▶ **What is needed**: Beginning at the line that holds "Task: Open the user account icon", transcribe each line exactly through the end of the records, and leave any pictures out.

Top of Information provided

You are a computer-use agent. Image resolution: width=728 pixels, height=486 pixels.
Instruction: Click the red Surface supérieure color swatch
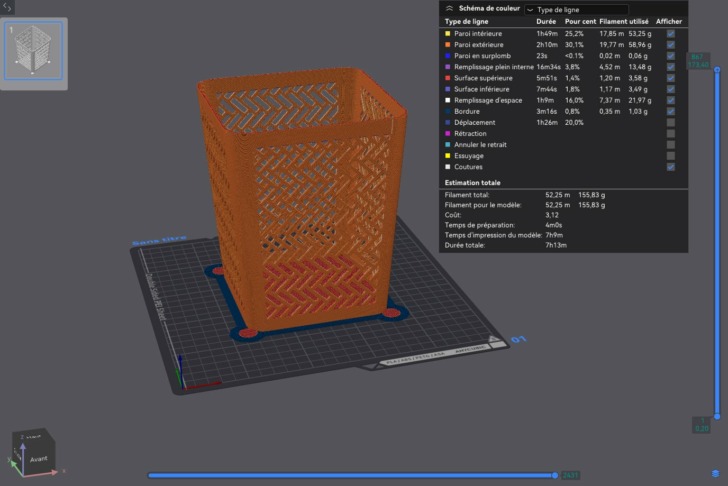coord(448,78)
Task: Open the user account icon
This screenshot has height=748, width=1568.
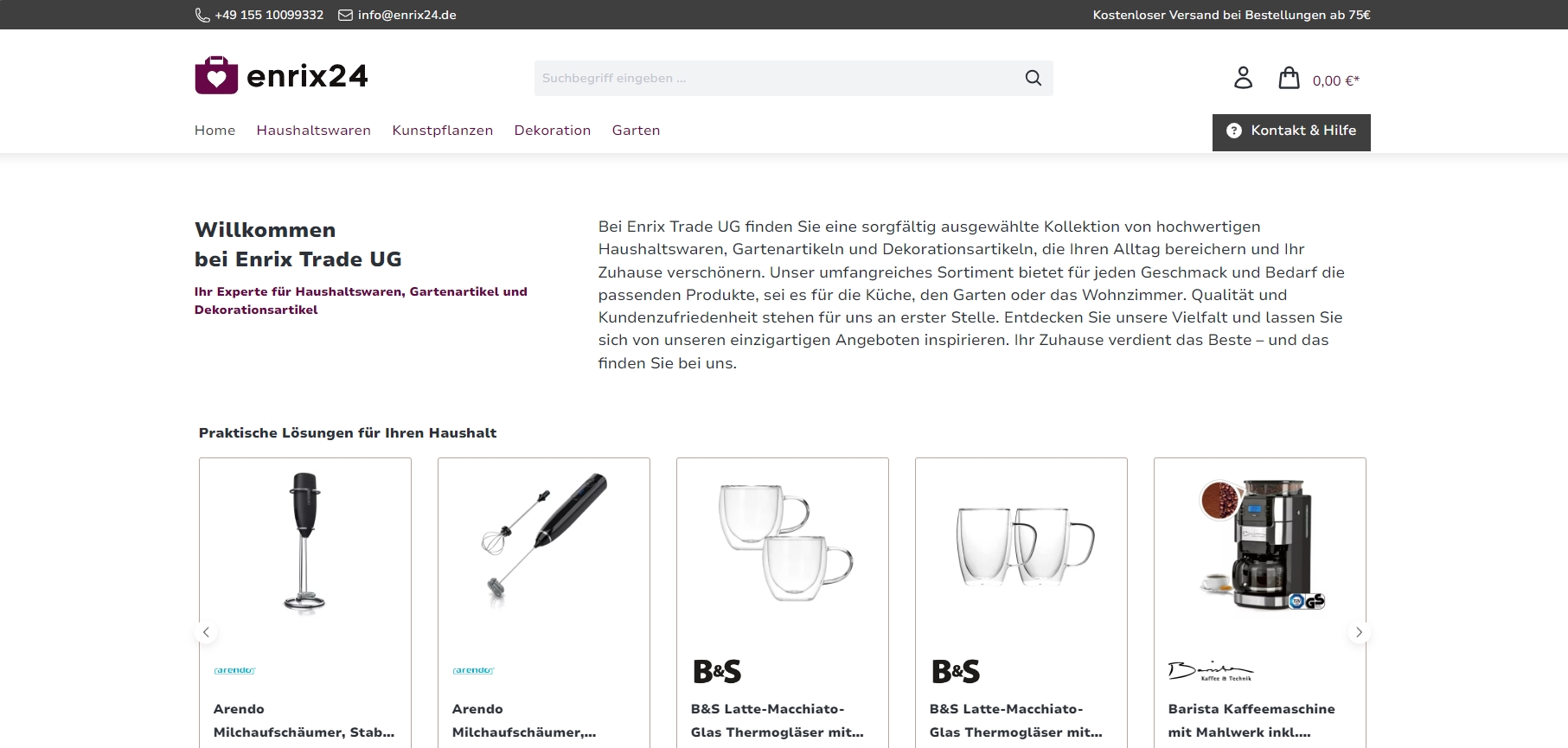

Bottom of Information provided

▶ **Your response**:
Task: Open the user account icon
This screenshot has height=748, width=1568.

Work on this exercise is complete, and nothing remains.